Stored data entries.
-=-=-

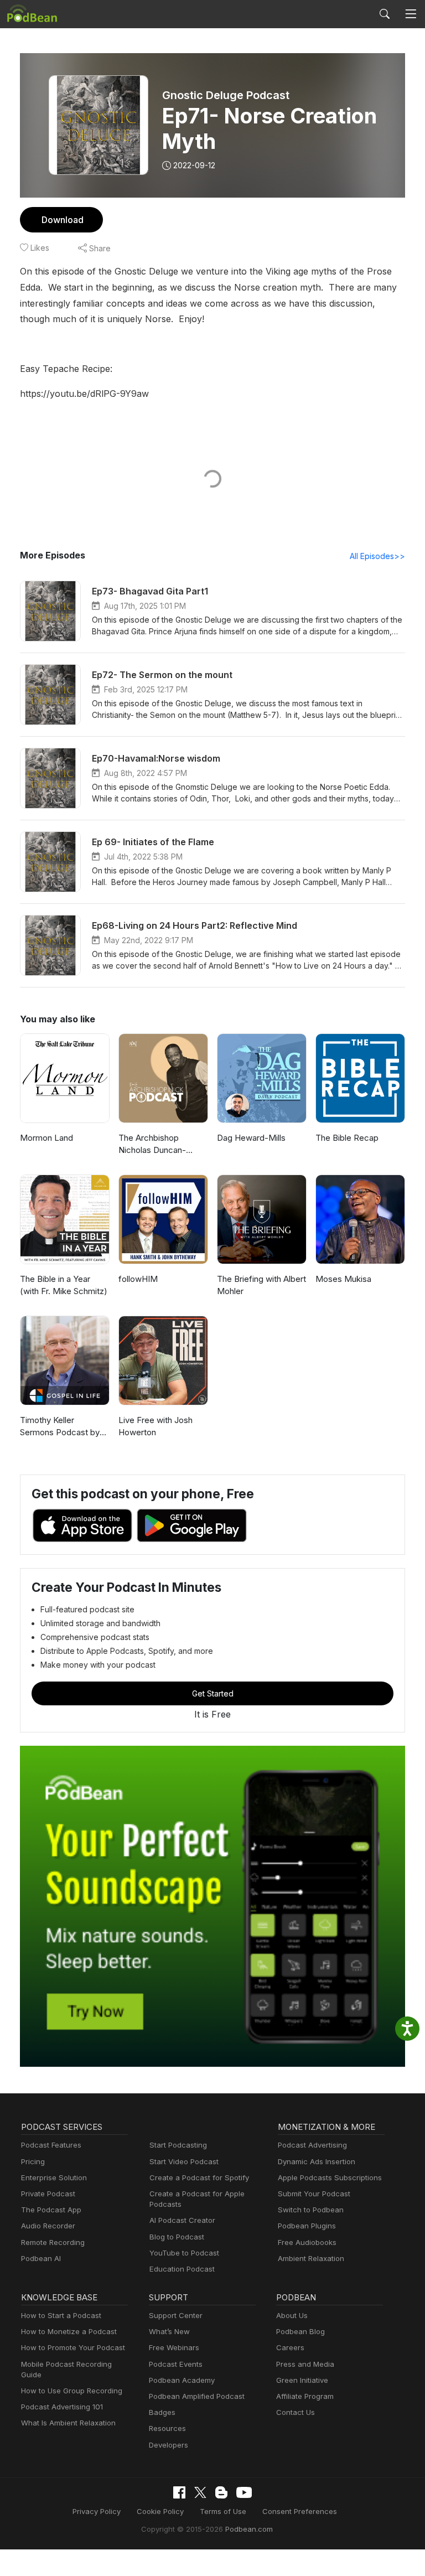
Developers (168, 2444)
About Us (292, 2315)
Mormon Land (46, 1137)
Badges (162, 2412)
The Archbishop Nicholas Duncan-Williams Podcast (152, 1144)
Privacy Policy (96, 2511)
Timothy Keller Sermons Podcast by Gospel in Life (60, 1427)
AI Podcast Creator (182, 2220)
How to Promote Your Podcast (73, 2347)
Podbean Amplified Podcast (197, 2396)
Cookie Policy (160, 2511)
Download (63, 219)
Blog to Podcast (176, 2236)
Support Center (176, 2315)
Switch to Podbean (311, 2209)
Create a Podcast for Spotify (199, 2177)
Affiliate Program (305, 2396)
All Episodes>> (377, 556)
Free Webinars (174, 2347)
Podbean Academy (182, 2380)
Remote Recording (53, 2242)
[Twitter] (200, 2493)
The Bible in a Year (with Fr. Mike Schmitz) (63, 1285)
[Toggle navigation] (410, 14)
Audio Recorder (48, 2225)
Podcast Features (51, 2144)
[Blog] (221, 2492)
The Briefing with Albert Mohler (261, 1285)
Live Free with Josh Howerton (155, 1426)
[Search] (384, 14)
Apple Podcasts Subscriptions (330, 2177)
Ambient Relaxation (311, 2258)
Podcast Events (176, 2364)
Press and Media (305, 2364)
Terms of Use (223, 2511)
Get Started (213, 1693)
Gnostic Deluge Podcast (225, 95)
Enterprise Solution (54, 2177)
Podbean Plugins (307, 2225)
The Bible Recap (347, 1137)
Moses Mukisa (343, 1279)
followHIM (138, 1279)
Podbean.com (249, 2529)
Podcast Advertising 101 (62, 2406)
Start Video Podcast (184, 2161)
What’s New (169, 2331)
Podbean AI (41, 2258)
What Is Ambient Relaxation (68, 2422)
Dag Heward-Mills (251, 1137)
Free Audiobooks (307, 2242)
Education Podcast (182, 2268)
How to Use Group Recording (71, 2390)
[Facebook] (179, 2492)
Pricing (33, 2161)
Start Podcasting (178, 2144)
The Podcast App (51, 2209)
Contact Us (295, 2412)
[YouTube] (244, 2492)
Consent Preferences (299, 2511)
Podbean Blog (300, 2331)
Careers (290, 2347)
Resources (167, 2428)
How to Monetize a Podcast (69, 2331)
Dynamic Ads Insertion (316, 2161)
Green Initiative (302, 2380)
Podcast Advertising (312, 2144)
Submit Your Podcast (314, 2193)
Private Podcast (48, 2193)
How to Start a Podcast (61, 2315)
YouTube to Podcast (184, 2252)
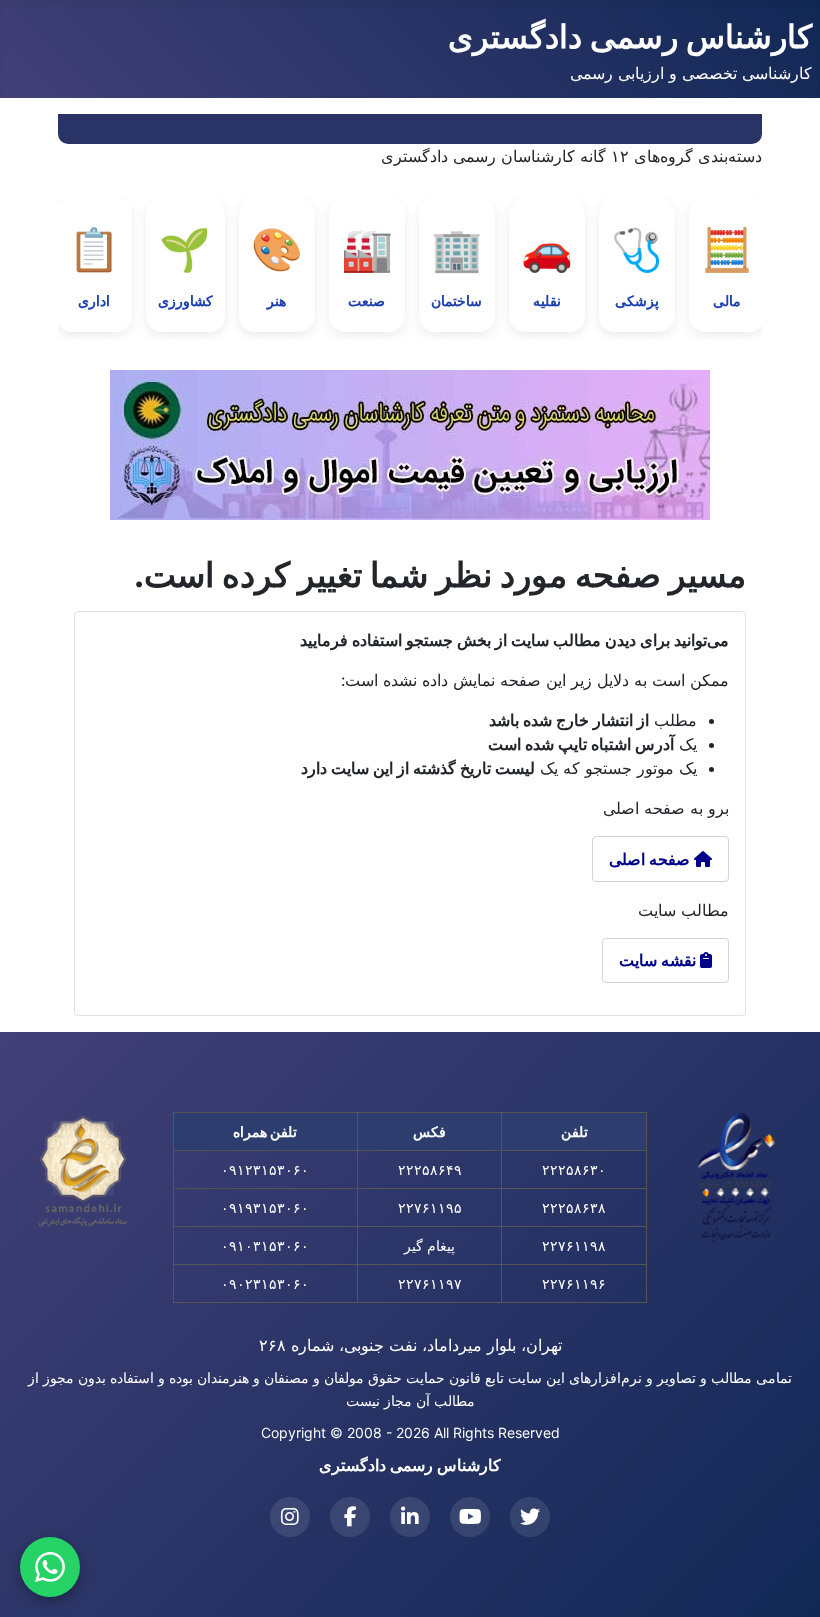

-=-=-

WORK ORDER. In the records above, find every line that contains the word "Relaxation" and copy it.

YOUR RESPONSE.
Ambient Relaxation (311, 2258)
What Is Ambient Relaxation (68, 2422)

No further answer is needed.